Set down, exactly as they stand, the lines from the one containing "The width and" through the last line of the records below, leaving every picture out.
::: Task material
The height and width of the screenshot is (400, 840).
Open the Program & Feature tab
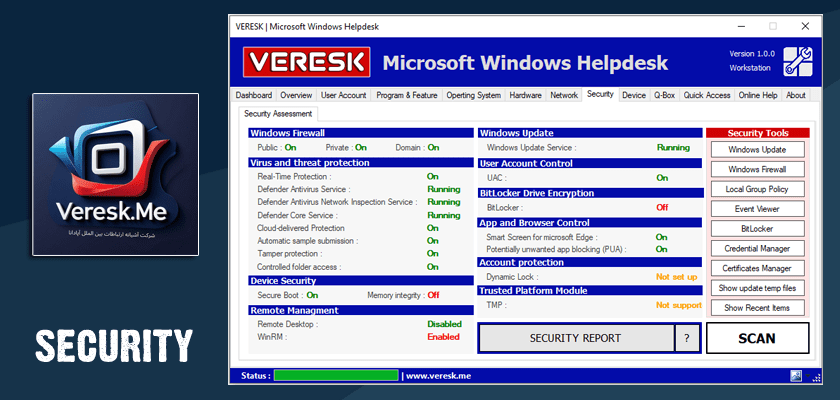click(x=407, y=95)
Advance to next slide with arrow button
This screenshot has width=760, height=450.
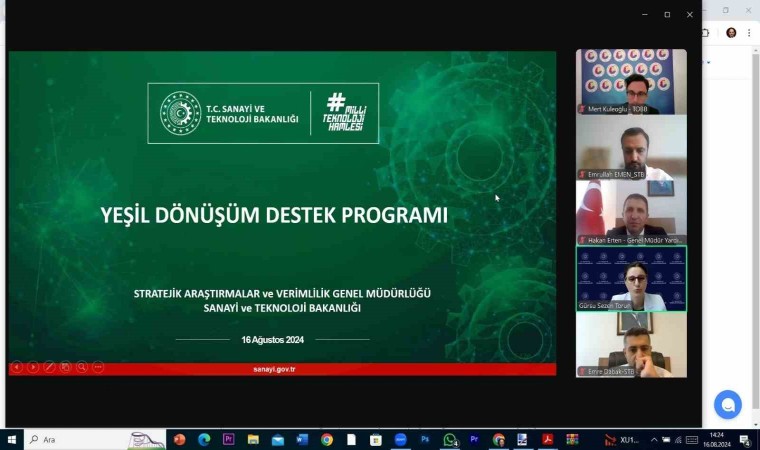(33, 367)
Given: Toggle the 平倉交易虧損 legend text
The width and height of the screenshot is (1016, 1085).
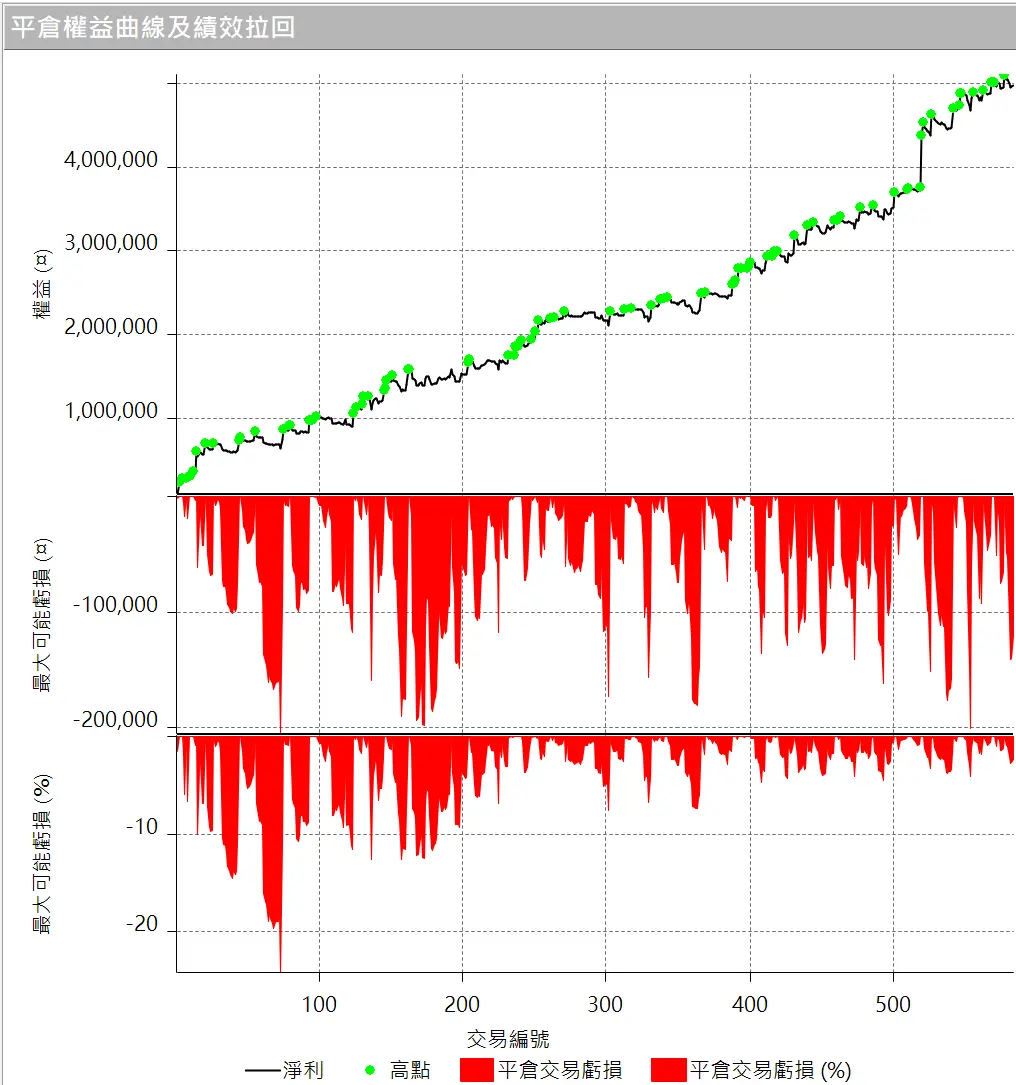Looking at the screenshot, I should tap(560, 1070).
::::::
## Result below
The width and height of the screenshot is (1016, 1085).
Looking at the screenshot, I should tap(560, 1070).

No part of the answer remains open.